*What you will do*. Reproduce each of the following rows verbatim, with nothing changed, added, or left out.

*Given data*.
◇ ◇ ◇ ◇ ◇ ◇ ◇
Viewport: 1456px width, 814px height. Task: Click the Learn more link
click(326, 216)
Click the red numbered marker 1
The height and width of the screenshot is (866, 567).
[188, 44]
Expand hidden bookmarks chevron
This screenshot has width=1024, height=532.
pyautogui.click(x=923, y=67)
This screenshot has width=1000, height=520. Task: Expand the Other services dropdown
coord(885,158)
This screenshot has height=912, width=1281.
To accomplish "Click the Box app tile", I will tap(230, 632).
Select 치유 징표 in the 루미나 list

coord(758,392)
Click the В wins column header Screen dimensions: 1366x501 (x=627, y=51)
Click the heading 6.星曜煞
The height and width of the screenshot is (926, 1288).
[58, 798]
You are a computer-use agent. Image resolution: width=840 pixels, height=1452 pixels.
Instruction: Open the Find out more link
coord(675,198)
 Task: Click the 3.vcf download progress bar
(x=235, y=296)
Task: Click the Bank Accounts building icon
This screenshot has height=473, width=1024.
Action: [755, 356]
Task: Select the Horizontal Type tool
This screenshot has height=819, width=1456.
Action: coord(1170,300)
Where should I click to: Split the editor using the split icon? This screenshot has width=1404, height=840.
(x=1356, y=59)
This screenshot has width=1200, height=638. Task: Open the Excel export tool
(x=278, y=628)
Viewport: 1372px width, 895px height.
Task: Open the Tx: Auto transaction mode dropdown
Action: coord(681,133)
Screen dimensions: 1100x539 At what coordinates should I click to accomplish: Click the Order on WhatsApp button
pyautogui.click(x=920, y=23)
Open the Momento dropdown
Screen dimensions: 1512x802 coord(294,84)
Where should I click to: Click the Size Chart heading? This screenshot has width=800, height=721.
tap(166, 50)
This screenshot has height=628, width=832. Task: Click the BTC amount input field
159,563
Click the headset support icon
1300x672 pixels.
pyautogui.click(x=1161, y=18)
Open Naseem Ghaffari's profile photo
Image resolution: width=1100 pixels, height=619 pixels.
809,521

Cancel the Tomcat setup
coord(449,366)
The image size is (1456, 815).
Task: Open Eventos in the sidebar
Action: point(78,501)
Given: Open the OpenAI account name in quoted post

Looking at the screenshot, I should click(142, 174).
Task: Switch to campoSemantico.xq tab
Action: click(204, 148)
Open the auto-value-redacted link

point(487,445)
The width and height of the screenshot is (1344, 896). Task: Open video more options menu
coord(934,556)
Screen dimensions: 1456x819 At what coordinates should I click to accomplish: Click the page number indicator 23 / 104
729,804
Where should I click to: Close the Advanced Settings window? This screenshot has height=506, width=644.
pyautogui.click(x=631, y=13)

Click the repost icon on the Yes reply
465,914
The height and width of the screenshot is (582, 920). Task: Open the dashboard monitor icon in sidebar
◇ ◇ ◇ ◇ ◇ ◇ ◇
*Problem solution*.
Viewport: 1456px width, 814px height. Task: Click the Learn more link
click(326, 216)
Click the red numbered marker 1
The height and width of the screenshot is (866, 567).
[188, 44]
Expand hidden bookmarks chevron
This screenshot has width=1024, height=532.
pyautogui.click(x=923, y=67)
This screenshot has width=1000, height=520. Task: Expand the Other services dropdown
coord(885,158)
This screenshot has height=912, width=1281.
To accomplish "Click the Box app tile", I will tap(230, 632).
Select 치유 징표 in the 루미나 list

coord(758,392)
Click the В wins column header Screen dimensions: 1366x501 (x=627, y=51)
Click the heading 6.星曜煞
The height and width of the screenshot is (926, 1288).
[58, 798]
You are a computer-use agent. Image resolution: width=840 pixels, height=1452 pixels.
Instruction: Open the Find out more link
coord(675,198)
 Task: Click the 3.vcf download progress bar
(x=235, y=296)
Task: Click the Bank Accounts building icon
This screenshot has height=473, width=1024.
Action: [755, 356]
Task: Select the Horizontal Type tool
This screenshot has height=819, width=1456.
Action: coord(1170,300)
Where should I click to: Split the editor using the split icon? This screenshot has width=1404, height=840.
(x=1356, y=59)
This screenshot has width=1200, height=638. Task: Open the Excel export tool
(x=278, y=628)
Viewport: 1372px width, 895px height.
Task: Open the Tx: Auto transaction mode dropdown
Action: coord(681,133)
Screen dimensions: 1100x539 At what coordinates should I click to accomplish: Click the Order on WhatsApp button
pyautogui.click(x=920, y=23)
Open the Momento dropdown
Screen dimensions: 1512x802 coord(294,84)
Where should I click to: Click the Size Chart heading? This screenshot has width=800, height=721.
tap(166, 50)
This screenshot has height=628, width=832. Task: Click the BTC amount input field
159,563
Click the headset support icon
1300x672 pixels.
pyautogui.click(x=1161, y=18)
Open Naseem Ghaffari's profile photo
Image resolution: width=1100 pixels, height=619 pixels.
809,521

Cancel the Tomcat setup
coord(449,366)
The image size is (1456, 815).
Task: Open Eventos in the sidebar
Action: point(78,501)
Given: Open the OpenAI account name in quoted post

Looking at the screenshot, I should click(142, 174).
Task: Switch to campoSemantico.xq tab
Action: click(204, 148)
Open the auto-value-redacted link

point(487,445)
The width and height of the screenshot is (1344, 896). Task: Open video more options menu
coord(934,556)
Screen dimensions: 1456x819 At what coordinates should I click to accomplish: Click the page number indicator 23 / 104
729,804
Where should I click to: Close the Advanced Settings window? This screenshot has height=506, width=644.
pyautogui.click(x=631, y=13)

Click the repost icon on the Yes reply
465,914
The height and width of the screenshot is (582, 920). Task: Open the dashboard monitor icon in sidebar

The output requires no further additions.